▶ **What is required**:
Copy out the material below, substituting "Find an element" for each occurrence of "Locate an element" and leaving everything else unchanged.

● ● ● ● ●

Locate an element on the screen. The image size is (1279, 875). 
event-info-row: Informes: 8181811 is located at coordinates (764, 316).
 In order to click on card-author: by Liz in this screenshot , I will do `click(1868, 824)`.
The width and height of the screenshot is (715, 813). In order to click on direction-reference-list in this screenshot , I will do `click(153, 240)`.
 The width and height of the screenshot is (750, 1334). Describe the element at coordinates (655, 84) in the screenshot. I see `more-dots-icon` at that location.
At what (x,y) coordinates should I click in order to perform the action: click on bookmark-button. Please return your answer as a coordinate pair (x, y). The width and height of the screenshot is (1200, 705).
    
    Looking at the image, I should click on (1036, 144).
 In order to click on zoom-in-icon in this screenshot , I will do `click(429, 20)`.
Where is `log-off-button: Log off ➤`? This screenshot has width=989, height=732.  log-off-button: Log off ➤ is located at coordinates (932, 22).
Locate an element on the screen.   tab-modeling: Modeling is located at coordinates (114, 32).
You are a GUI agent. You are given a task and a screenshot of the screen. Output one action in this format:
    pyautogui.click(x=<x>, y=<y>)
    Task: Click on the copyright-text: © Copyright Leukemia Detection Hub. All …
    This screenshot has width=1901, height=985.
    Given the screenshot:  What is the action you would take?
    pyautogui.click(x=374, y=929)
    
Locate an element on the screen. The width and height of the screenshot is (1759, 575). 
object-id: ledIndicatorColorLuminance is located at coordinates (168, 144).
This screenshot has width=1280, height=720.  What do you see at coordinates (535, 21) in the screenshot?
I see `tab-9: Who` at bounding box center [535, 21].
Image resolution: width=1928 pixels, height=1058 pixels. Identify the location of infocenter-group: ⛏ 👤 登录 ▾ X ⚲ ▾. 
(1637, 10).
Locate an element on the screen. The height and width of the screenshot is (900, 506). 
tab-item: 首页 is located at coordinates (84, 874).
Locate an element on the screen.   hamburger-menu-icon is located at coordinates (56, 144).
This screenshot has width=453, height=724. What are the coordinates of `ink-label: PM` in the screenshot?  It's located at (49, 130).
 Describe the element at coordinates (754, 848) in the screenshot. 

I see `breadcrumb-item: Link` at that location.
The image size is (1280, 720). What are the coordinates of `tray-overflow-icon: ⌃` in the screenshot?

● ● ● ● ●

▶ **Task response**:
Find an element on the screen. The image size is (1279, 875). 
event-info-row: Informes: 8181811 is located at coordinates (764, 316).
 In order to click on card-author: by Liz in this screenshot , I will do `click(1868, 824)`.
The width and height of the screenshot is (715, 813). In order to click on direction-reference-list in this screenshot , I will do `click(153, 240)`.
 The width and height of the screenshot is (750, 1334). Describe the element at coordinates (655, 84) in the screenshot. I see `more-dots-icon` at that location.
At what (x,y) coordinates should I click in order to perform the action: click on bookmark-button. Please return your answer as a coordinate pair (x, y). The width and height of the screenshot is (1200, 705).
    
    Looking at the image, I should click on (1036, 144).
 In order to click on zoom-in-icon in this screenshot , I will do `click(429, 20)`.
Where is `log-off-button: Log off ➤`? This screenshot has width=989, height=732.  log-off-button: Log off ➤ is located at coordinates (932, 22).
Find an element on the screen.   tab-modeling: Modeling is located at coordinates (114, 32).
You are a GUI agent. You are given a task and a screenshot of the screen. Output one action in this format:
    pyautogui.click(x=<x>, y=<y>)
    Task: Click on the copyright-text: © Copyright Leukemia Detection Hub. All …
    This screenshot has width=1901, height=985.
    Given the screenshot:  What is the action you would take?
    pyautogui.click(x=374, y=929)
    
Find an element on the screen. The width and height of the screenshot is (1759, 575). 
object-id: ledIndicatorColorLuminance is located at coordinates (168, 144).
This screenshot has width=1280, height=720.  What do you see at coordinates (535, 21) in the screenshot?
I see `tab-9: Who` at bounding box center [535, 21].
Image resolution: width=1928 pixels, height=1058 pixels. Identify the location of infocenter-group: ⛏ 👤 登录 ▾ X ⚲ ▾. 
(1637, 10).
Find an element on the screen. The height and width of the screenshot is (900, 506). 
tab-item: 首页 is located at coordinates (84, 874).
Find an element on the screen.   hamburger-menu-icon is located at coordinates (56, 144).
This screenshot has width=453, height=724. What are the coordinates of `ink-label: PM` in the screenshot?  It's located at (49, 130).
 Describe the element at coordinates (754, 848) in the screenshot. 

I see `breadcrumb-item: Link` at that location.
The image size is (1280, 720). What are the coordinates of `tray-overflow-icon: ⌃` in the screenshot?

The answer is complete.